• **Trecho do documento**:
★ ★ ★ ★ ★

Sempre quiz ter maiores sobre o preconceito,esta falsa superioridade dos brancos contra os negros.
Creio que se o poder material ,ou melhor, se a história tivesse sido ao contrário, negros com material bélicos, prontos, e friamente usassem contra a raça branca ,ao domínio seria dos negros,mas a consciência negra não é o domínio é a conscientizar que o mínimo que nós ,seres humanos queremos é que o amor de DEUS,seja visto como Amor ,não como uma cor.Parabéns continue com o assunto, pois haverá muitos interessados na sua pesquiza!
Um abraço!
Muito esclarecedora e rica entrvista!
parabéns pela divulgação!
vamos dar férias eternas ao racismo,rs
DIA 20/11 foi é um feriado racista..... "Dia da consciência negra", em alguns Estados............

★ ★ ★ ★ ★

• **Material**:

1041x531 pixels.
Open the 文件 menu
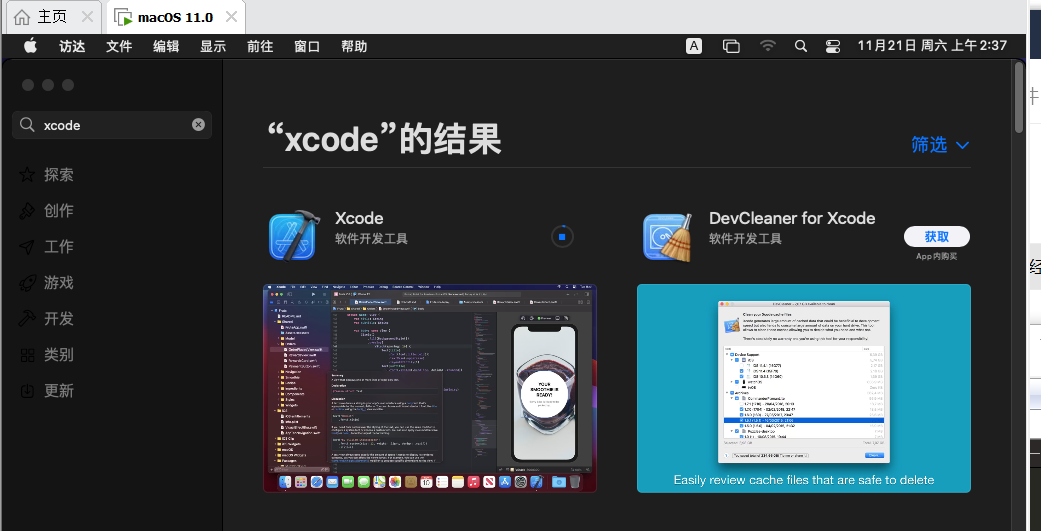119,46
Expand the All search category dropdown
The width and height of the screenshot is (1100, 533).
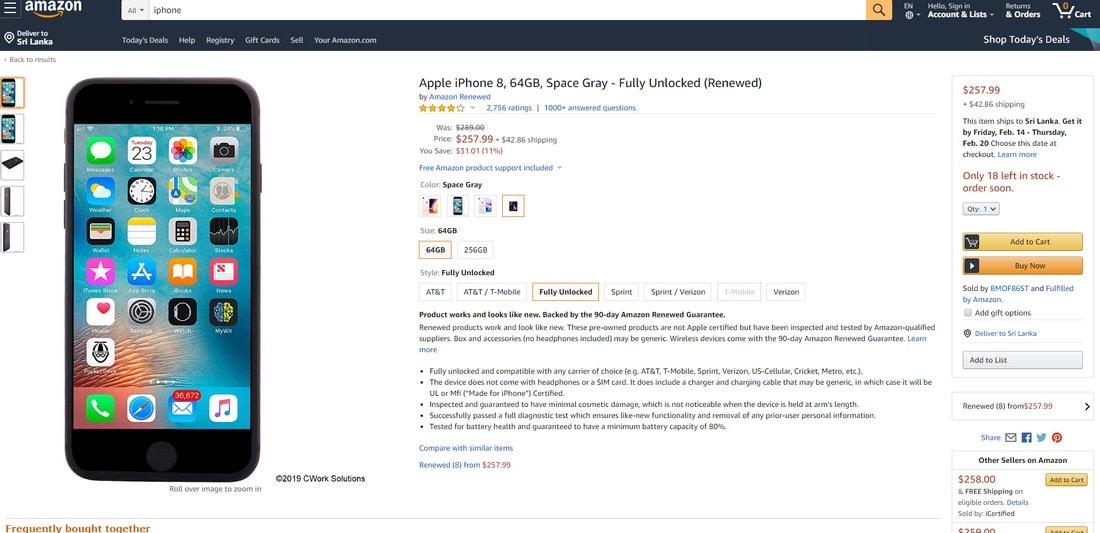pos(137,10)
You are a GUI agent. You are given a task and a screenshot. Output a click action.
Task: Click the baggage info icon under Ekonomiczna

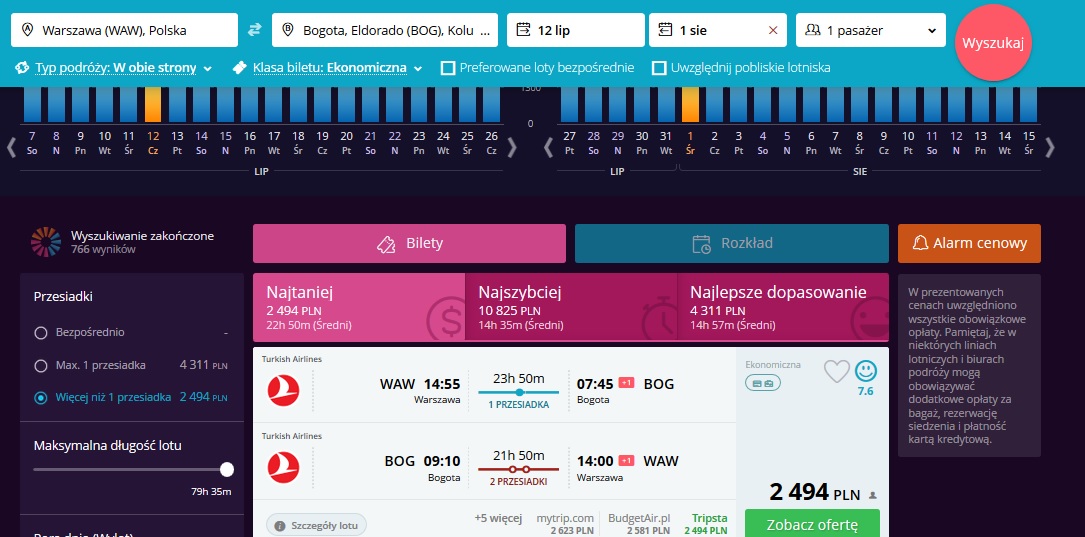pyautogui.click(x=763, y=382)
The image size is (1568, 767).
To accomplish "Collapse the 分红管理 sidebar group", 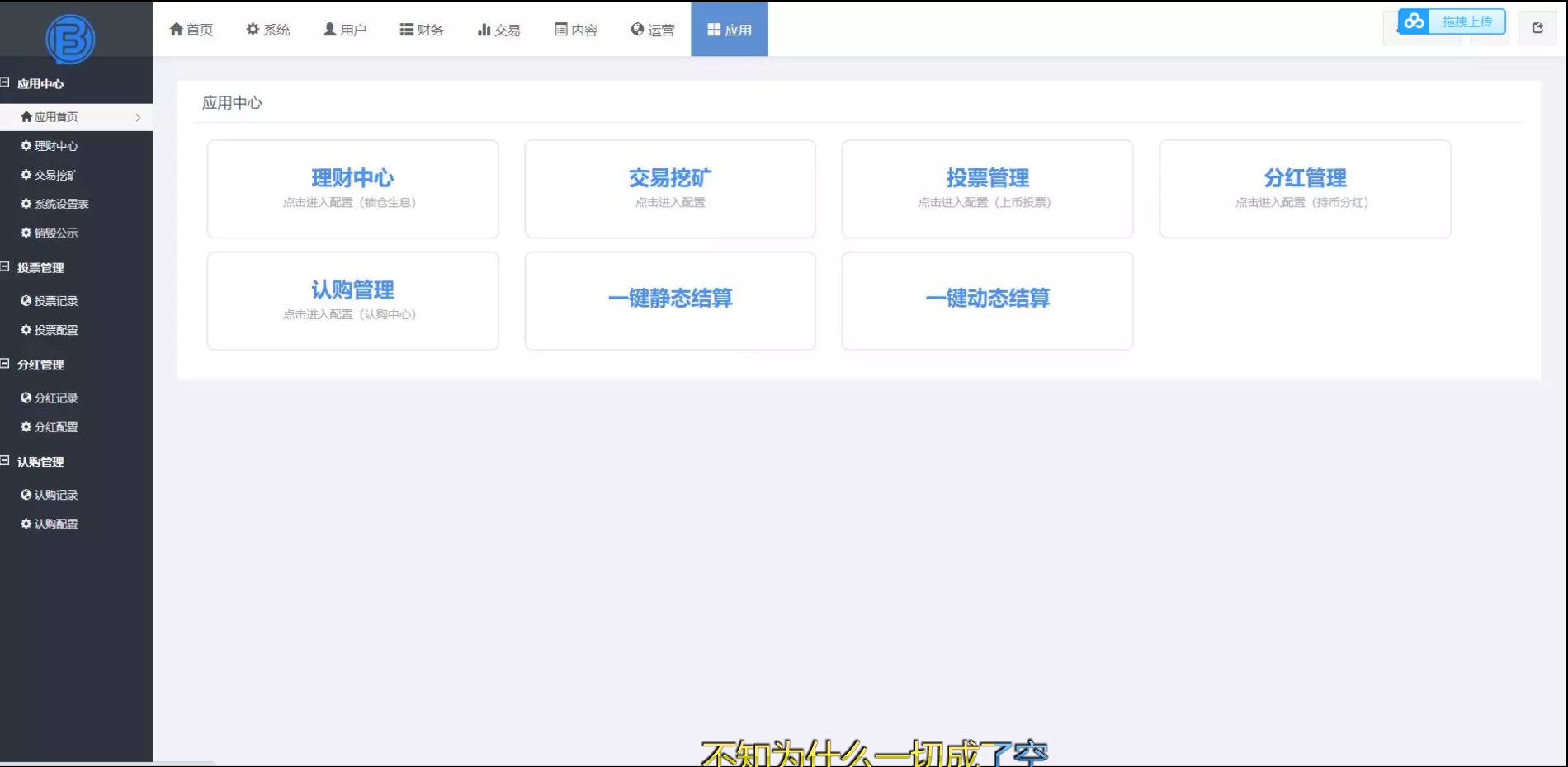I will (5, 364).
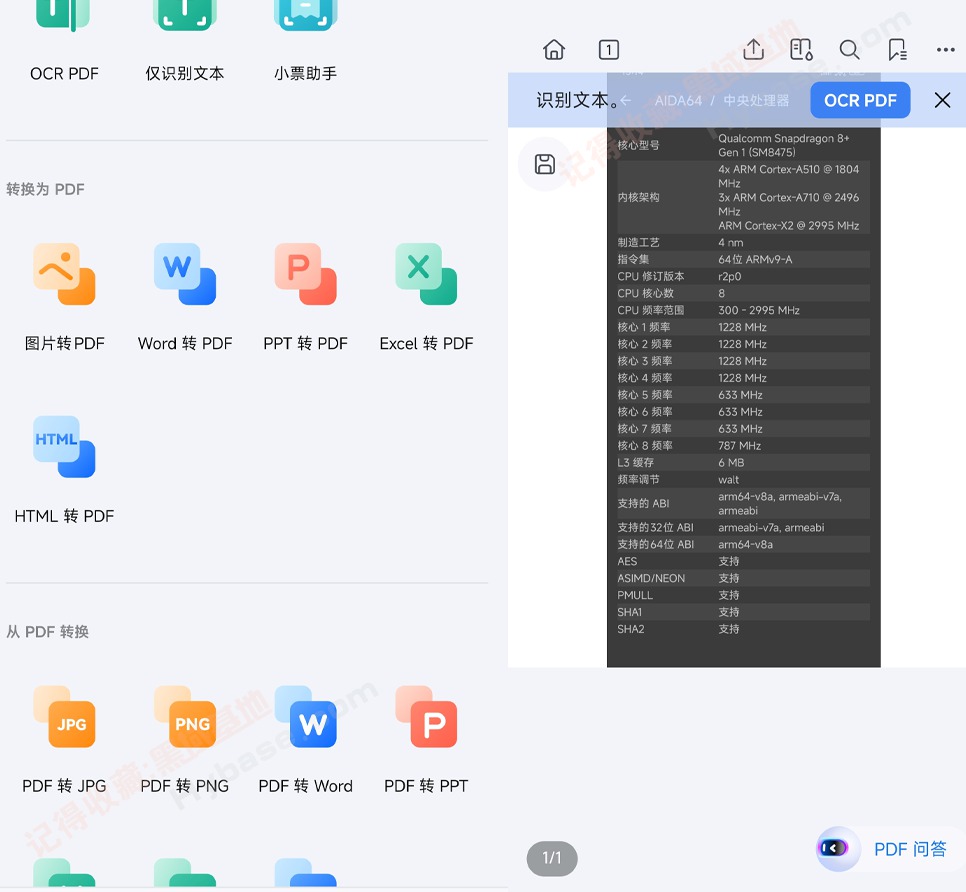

★ ★ ★ ★ ★

• **Ações a realizar**:
**A.** Liste todas as frases do trecho sobre racismo que terminam com ponto de exclamação.
**B.** Indique se cada afirmação concorda com o trecho sobre racismo, respondendo sim ou não e citando as palavras decisivas: (i) o dia 20/11 é apontado como feriado em todos os Estados; (ii) um comentário propõe dar férias eternas ao racismo; (iii) a entrevista é qualificada como esclarecedora.
**C.** Dê continuidade ao trecho sobre racismo a partir do ponto em que ele termina.
As entradas constituem um material à parte, independente do trecho sobre racismo.

• **Respostas por tarefa**:
**A.**
- "Parabéns continue com o assunto, pois haverá muitos interessados na sua pesquiza!"
- "Um abraço!"
- "Muito esclarecedora e rica entrvista!"
- "parabéns pela divulgação!"

**B.**
(i) Não: "em alguns Estados".
(ii) Sim: "vamos dar férias eternas ao racismo".
(iii) Sim: "Muito esclarecedora e rica entrvista!"

**C.**
Pecado?? Que mente limitada...
Pq mente limitada?...eu tbe considero pecado desprezar, não amar, desrespeitar ao próximo pelo simples fato de não ter a mesma cor.
Acho que perante aos olhos de Deus...é sim pecado!
A condição humana deve ser respeitada. Cor de pele, cabelo e olhos, altura, peso, origem, sexo e outras não podem ser motivo de depreciação.
Essa entrevista é muito esclarecedora.
Me ajudou bastante à tirar minhas dúlvidas.
PRecisamos muito de pessoas enteressadas em levar a verdade real da bíblia.